Of course, there are several steps in the cold chain, and the drug manufacturers can’t control them all. But they can keep the clock from starting too early.
Henry Ames from the supply chain visibility company Sensitech explained this idea in a 2018 article in the journal Pharmacy & Therapeutics:
“…temperature management for pharmaceuticals is based on adhering to label claim throughout storage and distribution. Label claim is based on stability data, determined by the manufacturer, which sets the total time-out-of-refrigeration ‘clock’ for maximizing product efficacy. As products begin their journey through the supply chain, the manufacturer ‘starts the clock’ by shipping full trailers of the same label-claim product.”
So, what can you do to make sure you’re not starting the clock too early?
The first step is to determine if, when, and for how long temperature excursions are happening before your products leave your facility. There are many IoT-enabled temperature monitoring devices on the market that can collect this data for you — as an added bonus, most will track humidity as well.

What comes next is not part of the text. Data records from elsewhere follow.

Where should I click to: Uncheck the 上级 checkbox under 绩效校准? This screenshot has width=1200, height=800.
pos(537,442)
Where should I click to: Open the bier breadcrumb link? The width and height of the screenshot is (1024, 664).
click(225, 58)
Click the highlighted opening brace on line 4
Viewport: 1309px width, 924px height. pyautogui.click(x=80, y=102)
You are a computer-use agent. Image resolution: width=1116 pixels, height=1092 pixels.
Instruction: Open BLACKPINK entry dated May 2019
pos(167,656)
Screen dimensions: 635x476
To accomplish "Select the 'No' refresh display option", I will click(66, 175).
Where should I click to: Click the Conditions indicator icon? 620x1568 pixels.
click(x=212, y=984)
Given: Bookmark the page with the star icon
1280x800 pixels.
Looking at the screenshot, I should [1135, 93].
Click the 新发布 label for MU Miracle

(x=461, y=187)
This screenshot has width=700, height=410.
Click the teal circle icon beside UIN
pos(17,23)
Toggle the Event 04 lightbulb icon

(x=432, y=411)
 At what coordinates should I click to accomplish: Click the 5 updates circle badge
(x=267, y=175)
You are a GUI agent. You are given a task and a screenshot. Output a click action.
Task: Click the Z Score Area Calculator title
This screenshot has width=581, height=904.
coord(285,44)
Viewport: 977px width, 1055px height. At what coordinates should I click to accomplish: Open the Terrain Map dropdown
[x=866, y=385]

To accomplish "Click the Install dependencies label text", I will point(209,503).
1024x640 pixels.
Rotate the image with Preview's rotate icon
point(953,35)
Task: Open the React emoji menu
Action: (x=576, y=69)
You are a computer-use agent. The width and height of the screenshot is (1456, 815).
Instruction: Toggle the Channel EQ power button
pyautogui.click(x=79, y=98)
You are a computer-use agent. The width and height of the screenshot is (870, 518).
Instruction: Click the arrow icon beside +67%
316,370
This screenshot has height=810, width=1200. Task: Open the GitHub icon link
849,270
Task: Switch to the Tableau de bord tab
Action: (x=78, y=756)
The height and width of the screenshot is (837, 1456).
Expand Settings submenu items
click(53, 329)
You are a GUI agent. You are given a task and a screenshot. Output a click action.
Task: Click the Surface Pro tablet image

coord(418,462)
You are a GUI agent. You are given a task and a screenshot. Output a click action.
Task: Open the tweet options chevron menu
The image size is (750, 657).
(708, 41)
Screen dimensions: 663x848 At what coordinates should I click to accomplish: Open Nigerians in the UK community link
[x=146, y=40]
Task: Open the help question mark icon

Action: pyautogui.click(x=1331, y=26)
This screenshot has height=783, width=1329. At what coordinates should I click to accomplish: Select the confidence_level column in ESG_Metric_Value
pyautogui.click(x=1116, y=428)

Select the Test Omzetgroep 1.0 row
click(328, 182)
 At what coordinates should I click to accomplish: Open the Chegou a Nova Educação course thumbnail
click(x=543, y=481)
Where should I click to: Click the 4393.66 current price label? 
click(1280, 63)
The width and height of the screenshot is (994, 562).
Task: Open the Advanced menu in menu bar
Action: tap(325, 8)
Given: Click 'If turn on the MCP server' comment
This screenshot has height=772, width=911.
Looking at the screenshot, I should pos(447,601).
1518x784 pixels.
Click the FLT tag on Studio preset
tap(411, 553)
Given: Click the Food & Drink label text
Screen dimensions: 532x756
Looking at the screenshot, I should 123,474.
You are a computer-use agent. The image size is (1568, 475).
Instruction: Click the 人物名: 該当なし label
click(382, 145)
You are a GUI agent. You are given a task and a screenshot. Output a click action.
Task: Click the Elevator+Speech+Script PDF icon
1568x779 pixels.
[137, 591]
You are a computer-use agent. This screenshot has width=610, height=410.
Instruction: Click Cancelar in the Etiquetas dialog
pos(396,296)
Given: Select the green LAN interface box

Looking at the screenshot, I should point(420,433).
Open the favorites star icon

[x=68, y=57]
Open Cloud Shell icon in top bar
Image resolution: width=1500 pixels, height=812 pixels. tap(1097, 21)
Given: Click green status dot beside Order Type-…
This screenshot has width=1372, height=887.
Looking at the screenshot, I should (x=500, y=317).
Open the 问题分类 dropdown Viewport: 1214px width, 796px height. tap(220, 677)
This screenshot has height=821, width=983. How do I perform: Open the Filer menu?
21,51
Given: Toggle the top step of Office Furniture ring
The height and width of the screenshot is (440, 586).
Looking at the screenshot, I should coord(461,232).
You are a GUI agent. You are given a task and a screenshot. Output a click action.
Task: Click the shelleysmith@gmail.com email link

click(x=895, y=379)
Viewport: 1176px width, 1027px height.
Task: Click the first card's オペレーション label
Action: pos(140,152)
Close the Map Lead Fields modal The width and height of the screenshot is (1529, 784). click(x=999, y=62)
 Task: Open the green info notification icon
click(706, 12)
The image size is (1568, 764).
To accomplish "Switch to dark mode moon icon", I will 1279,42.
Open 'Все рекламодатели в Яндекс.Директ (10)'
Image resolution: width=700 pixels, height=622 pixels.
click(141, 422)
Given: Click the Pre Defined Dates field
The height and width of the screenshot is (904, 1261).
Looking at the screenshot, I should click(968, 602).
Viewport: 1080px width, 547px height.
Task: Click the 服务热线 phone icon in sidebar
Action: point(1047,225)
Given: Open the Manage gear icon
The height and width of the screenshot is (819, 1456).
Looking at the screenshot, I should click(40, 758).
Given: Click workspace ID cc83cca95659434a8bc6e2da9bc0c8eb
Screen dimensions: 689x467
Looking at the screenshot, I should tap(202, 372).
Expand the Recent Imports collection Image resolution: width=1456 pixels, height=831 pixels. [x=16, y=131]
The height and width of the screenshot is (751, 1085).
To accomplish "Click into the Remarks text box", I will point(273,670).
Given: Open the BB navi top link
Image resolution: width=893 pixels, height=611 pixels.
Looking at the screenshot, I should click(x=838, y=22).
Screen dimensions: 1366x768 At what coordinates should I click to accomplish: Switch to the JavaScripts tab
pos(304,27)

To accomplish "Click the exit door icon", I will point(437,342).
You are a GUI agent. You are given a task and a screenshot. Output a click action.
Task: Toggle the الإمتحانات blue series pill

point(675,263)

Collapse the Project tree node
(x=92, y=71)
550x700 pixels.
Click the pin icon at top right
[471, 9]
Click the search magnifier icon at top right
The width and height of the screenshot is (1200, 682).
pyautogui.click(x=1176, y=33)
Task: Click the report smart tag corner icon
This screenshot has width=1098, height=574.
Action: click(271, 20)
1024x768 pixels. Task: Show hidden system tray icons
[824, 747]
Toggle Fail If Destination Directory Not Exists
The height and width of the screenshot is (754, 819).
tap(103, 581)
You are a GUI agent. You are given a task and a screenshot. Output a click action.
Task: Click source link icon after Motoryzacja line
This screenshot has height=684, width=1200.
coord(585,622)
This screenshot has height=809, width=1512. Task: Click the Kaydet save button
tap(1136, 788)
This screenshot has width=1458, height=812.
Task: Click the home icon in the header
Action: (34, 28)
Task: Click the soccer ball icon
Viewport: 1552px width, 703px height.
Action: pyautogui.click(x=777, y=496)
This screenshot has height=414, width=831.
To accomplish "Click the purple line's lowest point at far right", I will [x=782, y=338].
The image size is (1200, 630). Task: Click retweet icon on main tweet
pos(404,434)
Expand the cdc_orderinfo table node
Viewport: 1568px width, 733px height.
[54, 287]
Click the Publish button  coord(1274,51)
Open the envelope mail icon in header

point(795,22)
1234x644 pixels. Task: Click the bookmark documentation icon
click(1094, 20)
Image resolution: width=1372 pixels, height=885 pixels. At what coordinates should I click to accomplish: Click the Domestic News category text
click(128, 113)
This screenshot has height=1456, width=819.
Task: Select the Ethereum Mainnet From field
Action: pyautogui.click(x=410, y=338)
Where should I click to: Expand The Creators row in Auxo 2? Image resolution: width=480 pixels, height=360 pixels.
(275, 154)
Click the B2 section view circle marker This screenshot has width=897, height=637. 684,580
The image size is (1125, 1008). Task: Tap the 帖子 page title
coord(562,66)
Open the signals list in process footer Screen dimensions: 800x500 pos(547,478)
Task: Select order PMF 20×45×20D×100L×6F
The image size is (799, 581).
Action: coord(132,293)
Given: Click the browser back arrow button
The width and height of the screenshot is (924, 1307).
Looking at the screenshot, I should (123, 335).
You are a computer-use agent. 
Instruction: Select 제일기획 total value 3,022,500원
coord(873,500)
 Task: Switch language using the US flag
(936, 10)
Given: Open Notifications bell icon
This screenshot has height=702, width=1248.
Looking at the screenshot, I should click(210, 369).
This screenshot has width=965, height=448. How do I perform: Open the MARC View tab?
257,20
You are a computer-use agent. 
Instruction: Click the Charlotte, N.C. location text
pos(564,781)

Once you know when and where the excursions are happening, you can solve them.
For example, in vaccine manufacturing, temperature excursions of up to 48 hours are common during the labeling and inspection process. This is because cold vials need to be brought to room temperature, and that causes condensation. Before labeling and inspection can take place, the vials need to be dried to clear them of that condensation, and that can take as long as 2 days.
This is just one example. But it’s a useful one because it illustrates how the traditional way of doing things may be causing temperature excursions that don’t need to happen. By adding a vial dryer to their line, vaccine makers — and any other drugmaker using glass vials — can cut their total time-out-of-refrigeration during this process down to about 15 minutes. That effectively delays starting the clock for as long as 48 hours, which can make a huge difference down the line.
If your company is part of the 44.6%, grab some IoT temperature sensors and start tracking down the weaknesses in your cold chain now. That way, you’ll be ready to take a bite out of the growing piece of the pharmaceutical pie that’s represented by cold-chain drugs.